Mr. Nakamatsu's appearances precede an all-Brahms program with the Mostly Mozart Festival Orchestra, led by David Afkham in his Mostly Mozart debut. The concerts will feature Brahms's Double Concerto with soloists Truls Mørk, cello and Vadim Repin, violin and will begin at 8:00 p.m. each evening at Avery Fisher Hall.
Ticket holders for the Mostly Mozart Festival concerts will gain entry into pre-concert events. Tickets are $35- $85 and are available by visiting lc.lincolncenter.org or by calling 212.875.5030.
For well over a decade American pianist Jon Nakamatsu has been heard throughout the United States, Europe and Asia as a concerto soloist, solo recitalist, and chamber collaborator of extraordinary musical powers. Most notably he has performed to universal critical acclaim in such venues as New York's Carnegie Hall, Lincoln Center for the Performing Arts, the Kennedy Center in Washington D.C., and in such cities as Boston, Chicago, Cincinnati, Paris, London, Berlin, and Milan. Last season Mr. Nakamatsu, an idiomatic interpreter of Chopin's music, performed a Chopin Bicentenary recital (2010) at Philharmonic Hall in Warsaw, and at the 2010 Beijing International Piano Festival. In July 2011 he was heard in recital on the prestigious Masters Series of the International Keyboard Institute & Festival in New York City. In April 2011 Mr. Nakamatsu was heard in recital at the Grace Rainey Rogers Auditorium of the Metropolitan Museum of Art in New York City.
Highlights of Mr. Nakamatsu's 2012-13 season included guest soloist engagements with the Rochester Philharmonic, Des Moines Symphony, the El Paso Symphony, and the Stanford Symphony and he is slated to perform with the Baltimore Symphony in late July of this year. In recital he was heard in Pittsburgh, Rockford, IL, and Fresno, CA. As part of the Manasse Nakamatsu Duo with clarinetist Jon Manasse, Mr. Nakamatsu toured the United States in the spring of 2013. Mr. Nakamastsu also joined Mr. Manasse in a concert presented by Music of the Spheres in New York in February 2013.

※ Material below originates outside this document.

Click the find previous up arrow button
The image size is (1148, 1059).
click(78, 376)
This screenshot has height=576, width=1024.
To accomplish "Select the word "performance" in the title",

Mr. Nakamatsu has been an active guest soloist with leading orchestras throughout his career; among them the orchestras of Dallas, Detroit, Indianapolis, Los Angeles, Rochester, San Francisco, Seattle, Vancouver, Berlin, Milan, and Tokyo. He has collaborated with such esteemed conductors as James Conlon, Philippe Entremont, Marek Janowski, Raymond Leppard, Gerard Schwarz, Stanislaw Skrowaczewski, Michael Tilson Thomas and Osmo Vänskä. In February of 2010, he was the featured soloist for the highly acclaimed American tour of the Berlin-based Philharmonie der Nationen, conducted by Justus Franz, performing Brahms's First Piano Concerto and Rachmaninoff's Third Piano Concerto in twelve cities nationwide. Numerous summer engagements have included appearances at the Aspen, Tanglewood, Ravinia, Caramoor, Vail, Wolftrap, and Britt festivals. In 1999, Mr. Nakamatsu performed at the White House at the special invitation of President and Mrs. Clinton.
Among the many chamber ensembles with which Mr. Nakamatsu has collaborated are the Brentano, Jupiter, Miami, Tokyo, Prazak, St. Lawrence, and Ying String Quartets. He also tours frequently with the Berlin Philharmonic Wind Quintet and in 2008 debuted on the Philharmonic's chamber music series performing with the Quintet and members of the orchestra. Together with the acclaimed clarinetist Jon Manasse, Mr. Nakamatsu tours regularly as part of the Manasse/Nakamatsu Duo. In 2008, the Duo released its first CD (BRAHMS SONATAS FOR CLARINET AND PIANO) which received the highest praise from The New York Times Classical Music Editor James R. Oestreich, who named it a "Best of the Year" choice for 2008. Their latest CD (AMERICAN MUSIC FOR CLARINET AND PIANO) released in 2010 has also garnered international rave reviews. Mr. Nakamatsu and Mr. Manasse also serve as Artistic Directors of the esteemed Cape Cod Chamber Music Festival, founded by pianist Samuel Sanders in 1979.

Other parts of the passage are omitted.